Through a recent survey, results show that people in the UK are still failing to adequately look after their eyes and vision. Although the recommendation is that everyone have their sight tested every year and at the very least every two, many of us are simply ignoring that advice and putting ourselves at risk of preventable conditions that can severely affect our ability to see.
This week sees National Glaucoma Awareness Week spring into life, as the IGA prepares to try and highlight and raise awareness of the disease, its symptoms (although sorely lacking in early cases) and the damaging effects it can cause to vision and the loss of it. The International Glaucoma Association has launched the Action For Sight campaign to try and convey its message via advertising mediums in the coming days. Its major concern is not only the numbers of people getting eye tests in general, but specifically those over the age of 40.

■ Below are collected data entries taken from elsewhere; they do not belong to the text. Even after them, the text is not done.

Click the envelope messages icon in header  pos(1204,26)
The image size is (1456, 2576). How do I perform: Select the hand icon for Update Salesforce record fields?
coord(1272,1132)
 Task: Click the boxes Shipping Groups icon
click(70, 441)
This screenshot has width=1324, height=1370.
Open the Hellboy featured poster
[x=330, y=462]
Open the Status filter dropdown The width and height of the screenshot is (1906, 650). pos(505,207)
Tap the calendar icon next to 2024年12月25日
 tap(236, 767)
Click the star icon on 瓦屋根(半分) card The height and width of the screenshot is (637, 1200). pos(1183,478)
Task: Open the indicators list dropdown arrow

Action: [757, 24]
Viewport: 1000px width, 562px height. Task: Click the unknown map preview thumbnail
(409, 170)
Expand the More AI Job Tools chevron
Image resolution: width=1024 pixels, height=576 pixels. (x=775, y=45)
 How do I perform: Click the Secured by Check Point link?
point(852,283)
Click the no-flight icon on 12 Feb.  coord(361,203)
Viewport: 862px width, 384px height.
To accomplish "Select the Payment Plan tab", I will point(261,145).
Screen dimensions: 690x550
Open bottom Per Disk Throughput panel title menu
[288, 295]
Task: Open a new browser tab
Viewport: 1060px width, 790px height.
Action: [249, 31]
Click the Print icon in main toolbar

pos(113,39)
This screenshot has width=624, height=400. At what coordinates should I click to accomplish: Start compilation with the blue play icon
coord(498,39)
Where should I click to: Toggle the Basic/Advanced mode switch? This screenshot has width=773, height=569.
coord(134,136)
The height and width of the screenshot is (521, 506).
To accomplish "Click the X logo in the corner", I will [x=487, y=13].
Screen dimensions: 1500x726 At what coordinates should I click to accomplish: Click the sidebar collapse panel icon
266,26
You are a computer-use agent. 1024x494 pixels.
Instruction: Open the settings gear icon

The Fly Research survey of 2014 showed a staggering 10% of adults over 40 years of age have not had an eye test in not just the last two years, nor three but FIVE years. Over half a decade has passed for a large proportion of the population since they last visited their local optician. In fact, of the participants, only around 50% actually adhered to recommended practice when it comes to regular check ups. With glaucoma being one of the leading causes of preventable blindness, without necessarily showing itself via early symptoms, it is clear why the IGA are using this week to try and promote the necessity to take advantage of free eye exams at least every two years, so that those affected but unaware, can receive treatment before more advanced and damaging symptoms become apparent.
It is currently estimated, that as many as 50% of people suffering with glaucoma in the UK do not yet realise that they have the condition.